Halmeu (Halmi, /hu/; האַַלמין) is a commune of 4,276 inhabitants situated in Satu Mare County, Romania. It is composed of five villages: Băbești (Kisbábony), Dobolț (Dabolc), Halmeu, Halmeu-Vii (Halmihegy), and Mesteacăn (Nyírestanya). The commune included two other villages until 2005, when they were split off to form Porumbești Commune.

==Geography==
The commune is located in the northern part of the county, at a distance of 34 km from the county seat, Satu Mare, on the border with Ukraine and near the border with Hungary. It is traversed by national road DN1C (part of European route E58), which runs from Cluj-Napoca north towards Baia Mare and the border crossing at Halmeu, where it connects with the Ukrainian highway M26.

----

> Exercise instructions
a. According to the Halmeu text, why does the commune no longer include the two other villages it had before 2005?
b. Write a continuation of the Halmeu text, starting after its last sentence.
The listing has nothing to do with the Halmeu text.

> Dataset records
----

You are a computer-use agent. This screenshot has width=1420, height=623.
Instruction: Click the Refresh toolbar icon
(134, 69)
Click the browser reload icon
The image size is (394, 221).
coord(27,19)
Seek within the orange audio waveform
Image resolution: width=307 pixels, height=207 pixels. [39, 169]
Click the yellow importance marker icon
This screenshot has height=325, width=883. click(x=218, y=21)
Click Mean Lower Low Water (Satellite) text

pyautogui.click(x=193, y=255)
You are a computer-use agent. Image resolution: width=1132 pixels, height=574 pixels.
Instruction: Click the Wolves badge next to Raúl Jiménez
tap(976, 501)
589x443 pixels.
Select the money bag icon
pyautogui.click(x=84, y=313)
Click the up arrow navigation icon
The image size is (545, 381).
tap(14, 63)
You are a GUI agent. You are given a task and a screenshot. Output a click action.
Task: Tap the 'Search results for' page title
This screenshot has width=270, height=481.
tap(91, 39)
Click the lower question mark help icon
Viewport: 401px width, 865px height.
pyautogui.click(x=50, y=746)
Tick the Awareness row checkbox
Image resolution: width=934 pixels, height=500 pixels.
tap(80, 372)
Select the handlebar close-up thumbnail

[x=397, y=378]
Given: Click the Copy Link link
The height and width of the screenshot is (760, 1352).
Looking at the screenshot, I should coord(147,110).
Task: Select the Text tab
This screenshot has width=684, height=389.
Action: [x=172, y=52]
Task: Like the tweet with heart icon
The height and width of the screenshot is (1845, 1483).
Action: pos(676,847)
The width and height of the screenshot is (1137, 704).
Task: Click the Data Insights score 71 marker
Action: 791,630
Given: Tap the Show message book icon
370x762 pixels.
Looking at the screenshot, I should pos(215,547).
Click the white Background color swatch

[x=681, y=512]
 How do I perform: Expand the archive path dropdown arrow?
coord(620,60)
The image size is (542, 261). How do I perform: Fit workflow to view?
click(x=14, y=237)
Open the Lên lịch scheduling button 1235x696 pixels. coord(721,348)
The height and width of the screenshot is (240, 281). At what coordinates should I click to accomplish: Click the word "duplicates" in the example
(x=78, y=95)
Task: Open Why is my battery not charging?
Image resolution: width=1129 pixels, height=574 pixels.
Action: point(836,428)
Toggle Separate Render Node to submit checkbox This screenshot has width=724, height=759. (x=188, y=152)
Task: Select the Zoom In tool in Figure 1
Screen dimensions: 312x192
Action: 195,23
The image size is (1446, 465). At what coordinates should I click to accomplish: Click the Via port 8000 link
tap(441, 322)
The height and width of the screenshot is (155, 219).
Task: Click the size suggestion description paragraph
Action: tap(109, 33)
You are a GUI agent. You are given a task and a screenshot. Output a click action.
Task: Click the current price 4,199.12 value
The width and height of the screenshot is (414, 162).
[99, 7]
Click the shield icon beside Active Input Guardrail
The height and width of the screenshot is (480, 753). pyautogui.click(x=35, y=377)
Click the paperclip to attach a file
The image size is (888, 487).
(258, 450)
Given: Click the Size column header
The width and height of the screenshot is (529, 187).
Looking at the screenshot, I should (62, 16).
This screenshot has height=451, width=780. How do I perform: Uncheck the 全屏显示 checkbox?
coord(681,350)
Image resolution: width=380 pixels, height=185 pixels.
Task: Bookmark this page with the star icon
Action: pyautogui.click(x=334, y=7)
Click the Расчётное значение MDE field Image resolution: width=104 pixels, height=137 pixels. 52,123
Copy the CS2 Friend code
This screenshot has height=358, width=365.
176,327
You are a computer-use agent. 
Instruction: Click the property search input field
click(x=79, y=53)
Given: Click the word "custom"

----

> Results for the exercise
a. In 2005 those two villages were split off from Halmeu to form Porumbești Commune.

b.
==Demographics==
Until World War II, the village was home to a Jewish community, which numbered 479 people in 1877. In 1910, 97.6% reported Hungarian as their primary language. The religious make-up was 1,196 Calvinists (34.6%), 1061 Jews (30.7%), and 613 Roman Catholic (17.7%).

At the 2011 census, Halmeu had a population of 4,968, of which 57% were Romanians, 36% Hungarians, and 3% Roma; 57% had Romanian as first language, and 39% Hungarian.

At the 2021 census, the number of inhabitants had decreased to 4,276, of which 52.6% were Romanians, 36.23% Hungarians, and 1.61% Roma.